BRANO CITATO
_ _ _ _ _
Per tanto tempo è prevalsa la sensazione secondo la quale il manager guarderebbe più a massimizzare il profitto a breve o brevissimo termine a svantaggio di una visione a lungo termine. L’impressione è che forse, grazie anche all’avvento del mantra della sostenibilità, qualcosa sia cambiato. Qual è la sua opinione?

Se si vuole massimizzare il profitto, l’ho scritto nei miei libri, suggerisco metodi più veloci e redditizi rispetto a fare impresa. Fare impresa è un mestiere impegnativo, denso di responsabilità; è un cammino lungo, faticoso e dai ritorni molto incerti. Avrò avuto la fortuna di frequentare gli ambienti giusti, ma io di aziende industriali ossessionate dal profitto, nella mia vita, non ne ho viste tante. Ho visto piuttosto la genuina determinazione a raggiungere la sostenibilità economica dei propri progetti, che insieme a quella sociale e ambientale rende il concetto di sostenibilità davvero completo. Se si cercano i responsabili di un eccessivo focus sul profitto non li cercherei nei corridoi delle aziende industriali, quanto forse in una distorta interpretazione del ruolo della finanza e della borsa.

Cosa significa per lei sostenibilità?

È molto semplice. La sostenibilità di un’azienda sta nel suo essere in equilibrio con l’ecosistema in cui opera e, in questo equilibrio, nel generare valore positivo per tutti coloro che entrano in relazione con essa. È ovvio che sia l’equilibrio che il valore devono essere non solo economici ma anche sociali e ambientali. Sostenibilità, come dicono i francesi, è durabilità, cioè garantire all’azienda un futuro senza fine, che per essere tale non può che essere in equilibrio.

Molto legato al concetto di sostenibilità c’è quello di responsabilità. Nel suo precedente libro “Fare i manager rimanendo brave persone” ha scritto un concetto in merito che definirei rivoluzionario. Cito: “Le aziende non sono soggetti economici con una responsabilità sociale, ma sono soggetti sociali con una responsabilità economica”. Forse è uno dei rari casi in cui invertendo l’ordine degli addendi il risultato cambia e di molto. Cosa significa questa interpretazione?
_ _ _ _ _
DATI GREZZI
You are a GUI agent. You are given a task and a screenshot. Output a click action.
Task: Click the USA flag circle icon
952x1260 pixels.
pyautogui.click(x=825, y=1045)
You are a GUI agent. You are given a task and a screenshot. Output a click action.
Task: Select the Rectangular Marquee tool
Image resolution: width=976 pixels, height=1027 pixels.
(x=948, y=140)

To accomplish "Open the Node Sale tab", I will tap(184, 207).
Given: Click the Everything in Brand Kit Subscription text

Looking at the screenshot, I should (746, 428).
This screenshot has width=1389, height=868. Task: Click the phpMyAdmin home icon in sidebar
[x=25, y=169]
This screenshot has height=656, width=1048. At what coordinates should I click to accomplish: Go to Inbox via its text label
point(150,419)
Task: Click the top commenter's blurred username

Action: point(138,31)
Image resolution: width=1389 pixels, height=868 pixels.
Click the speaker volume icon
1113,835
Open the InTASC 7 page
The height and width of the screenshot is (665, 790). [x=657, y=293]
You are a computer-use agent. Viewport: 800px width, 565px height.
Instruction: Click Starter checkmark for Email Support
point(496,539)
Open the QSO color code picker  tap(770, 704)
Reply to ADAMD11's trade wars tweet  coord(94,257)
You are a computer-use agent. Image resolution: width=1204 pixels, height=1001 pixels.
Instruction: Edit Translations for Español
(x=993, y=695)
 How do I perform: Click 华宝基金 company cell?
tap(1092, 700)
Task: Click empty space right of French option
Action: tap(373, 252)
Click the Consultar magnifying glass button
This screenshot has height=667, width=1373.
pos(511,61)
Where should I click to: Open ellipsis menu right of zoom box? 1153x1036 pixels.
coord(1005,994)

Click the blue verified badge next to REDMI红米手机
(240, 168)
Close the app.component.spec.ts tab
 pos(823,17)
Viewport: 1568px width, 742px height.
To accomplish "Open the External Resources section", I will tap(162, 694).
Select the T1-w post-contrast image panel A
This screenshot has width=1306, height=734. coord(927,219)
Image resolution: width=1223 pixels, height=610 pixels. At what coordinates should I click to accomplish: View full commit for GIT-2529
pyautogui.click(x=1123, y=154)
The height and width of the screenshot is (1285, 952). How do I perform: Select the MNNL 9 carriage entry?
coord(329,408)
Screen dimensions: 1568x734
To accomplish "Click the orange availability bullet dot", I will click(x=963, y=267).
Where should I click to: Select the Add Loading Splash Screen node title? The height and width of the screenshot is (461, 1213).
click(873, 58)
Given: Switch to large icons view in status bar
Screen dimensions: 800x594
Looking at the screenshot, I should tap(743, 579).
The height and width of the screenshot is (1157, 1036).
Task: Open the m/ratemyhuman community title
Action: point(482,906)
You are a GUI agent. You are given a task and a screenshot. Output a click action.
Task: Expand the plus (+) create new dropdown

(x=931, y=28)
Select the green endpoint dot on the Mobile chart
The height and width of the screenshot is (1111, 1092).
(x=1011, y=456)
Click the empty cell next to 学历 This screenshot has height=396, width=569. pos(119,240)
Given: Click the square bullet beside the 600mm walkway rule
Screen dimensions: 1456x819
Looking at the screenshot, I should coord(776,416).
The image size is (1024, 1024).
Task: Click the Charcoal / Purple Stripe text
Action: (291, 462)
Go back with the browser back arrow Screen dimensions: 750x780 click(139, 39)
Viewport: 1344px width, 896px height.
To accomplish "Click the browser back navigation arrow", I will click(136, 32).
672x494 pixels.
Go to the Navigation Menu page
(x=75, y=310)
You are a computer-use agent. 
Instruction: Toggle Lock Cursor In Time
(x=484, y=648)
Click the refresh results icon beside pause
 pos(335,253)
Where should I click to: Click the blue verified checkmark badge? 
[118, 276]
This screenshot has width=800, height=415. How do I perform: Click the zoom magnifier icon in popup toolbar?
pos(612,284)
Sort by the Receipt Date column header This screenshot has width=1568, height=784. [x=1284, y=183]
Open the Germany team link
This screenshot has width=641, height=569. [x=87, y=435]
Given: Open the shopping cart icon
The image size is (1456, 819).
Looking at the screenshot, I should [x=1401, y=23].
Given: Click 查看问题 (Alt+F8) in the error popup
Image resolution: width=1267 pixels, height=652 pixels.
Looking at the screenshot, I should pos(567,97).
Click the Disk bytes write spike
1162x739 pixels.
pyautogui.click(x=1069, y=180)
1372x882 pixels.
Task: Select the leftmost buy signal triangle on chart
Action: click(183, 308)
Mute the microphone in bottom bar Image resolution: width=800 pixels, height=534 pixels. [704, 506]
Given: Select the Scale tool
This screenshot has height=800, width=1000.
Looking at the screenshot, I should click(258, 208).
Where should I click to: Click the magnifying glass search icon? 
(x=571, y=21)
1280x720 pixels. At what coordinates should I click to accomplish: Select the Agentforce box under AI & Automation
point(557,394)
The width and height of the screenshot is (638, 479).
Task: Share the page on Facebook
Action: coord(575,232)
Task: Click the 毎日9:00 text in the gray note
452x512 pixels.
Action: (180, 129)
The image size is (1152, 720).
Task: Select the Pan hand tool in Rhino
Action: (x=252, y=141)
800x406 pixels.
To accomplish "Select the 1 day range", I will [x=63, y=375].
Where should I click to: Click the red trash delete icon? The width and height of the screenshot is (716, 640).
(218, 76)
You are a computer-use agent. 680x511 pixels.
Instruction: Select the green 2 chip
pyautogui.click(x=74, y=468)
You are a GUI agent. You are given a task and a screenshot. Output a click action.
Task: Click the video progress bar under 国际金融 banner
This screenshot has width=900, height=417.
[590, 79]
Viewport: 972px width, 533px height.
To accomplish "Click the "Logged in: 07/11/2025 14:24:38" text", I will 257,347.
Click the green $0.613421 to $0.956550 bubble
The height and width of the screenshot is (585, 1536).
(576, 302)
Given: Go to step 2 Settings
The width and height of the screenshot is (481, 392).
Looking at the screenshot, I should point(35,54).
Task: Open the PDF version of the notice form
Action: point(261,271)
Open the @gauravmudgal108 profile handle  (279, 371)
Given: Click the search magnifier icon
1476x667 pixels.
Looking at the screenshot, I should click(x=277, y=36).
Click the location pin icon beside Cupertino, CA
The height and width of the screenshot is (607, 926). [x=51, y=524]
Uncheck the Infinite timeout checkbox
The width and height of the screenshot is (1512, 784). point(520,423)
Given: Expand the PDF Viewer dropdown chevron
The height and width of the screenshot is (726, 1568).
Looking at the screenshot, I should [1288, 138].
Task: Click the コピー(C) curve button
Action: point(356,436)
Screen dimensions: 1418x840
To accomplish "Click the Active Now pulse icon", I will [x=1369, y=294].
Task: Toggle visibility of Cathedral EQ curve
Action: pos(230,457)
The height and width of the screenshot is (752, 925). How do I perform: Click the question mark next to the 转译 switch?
_ _ _ _ _
COMPITI
A – Trascrivi dall'intervista sulla sostenibilità il tratto che comincia con "Se si vuole" e termina con "per lei sostenibilità?".
B – Rispondi a queste domande sull'intervista sulla sostenibilità:
(i) Dove cercherebbe l'intervistato i responsabili di un eccessivo focus sul profitto?
(ii) Qual è il titolo del precedente libro citato dall'intervistatore?
(iii) A che cosa corrisponde la sostenibilità secondo i francesi?
C – Prosegui l'intervista sulla sostenibilità dopo l'ultima domanda riportata.

RISPOSTE DATE
A –
Se si vuole massimizzare il profitto, l’ho scritto nei miei libri, suggerisco metodi più veloci e redditizi rispetto a fare impresa. Fare impresa è un mestiere impegnativo, denso di responsabilità; è un cammino lungo, faticoso e dai ritorni molto incerti. Avrò avuto la fortuna di frequentare gli ambienti giusti, ma io di aziende industriali ossessionate dal profitto, nella mia vita, non ne ho viste tante. Ho visto piuttosto la genuina determinazione a raggiungere la sostenibilità economica dei propri progetti, che insieme a quella sociale e ambientale rende il concetto di sostenibilità davvero completo. Se si cercano i responsabili di un eccessivo focus sul profitto non li cercherei nei corridoi delle aziende industriali, quanto forse in una distorta interpretazione del ruolo della finanza e della borsa.

Cosa significa per lei sostenibilità?

B –
(i) In una distorta interpretazione del ruolo della finanza e della borsa, non nei corridoi delle aziende industriali.
(ii) "Fare i manager rimanendo brave persone".
(iii) Alla durabilità.

C –
È una definizione a cui sono molto affezionato. Volevo dire semplicemente che le aziende non nascono per fare soldi, esse sono “cittadini delle loro comunità” esattamente come le altre organizzazioni della città, come le associazioni, i partiti, le istituzioni, la chiesa. Il loro contributo specifico però sta nel fatto di generare e distribuire valore (non solo) economico. Quindi il ruolo è un ruolo sociale, creare lavoro, sviluppare prodotti di qualità, ma il contributo è un contributo economico. Solo invertendo gli ordini di questi due fattori la sostenibilità e la responsabilità entreranno nei gangli del modello di business delle aziende e le trasformeranno davvero.

Sostenibilità – o durabilità come le piace chiamarla – e responsabilità, comportano la necessità di generare nuova leadership da parte del leader, uno dei concetti cruciali della sua ultima fatica letteraria. Come si fa a generarla e non, al contrario, a bloccarla?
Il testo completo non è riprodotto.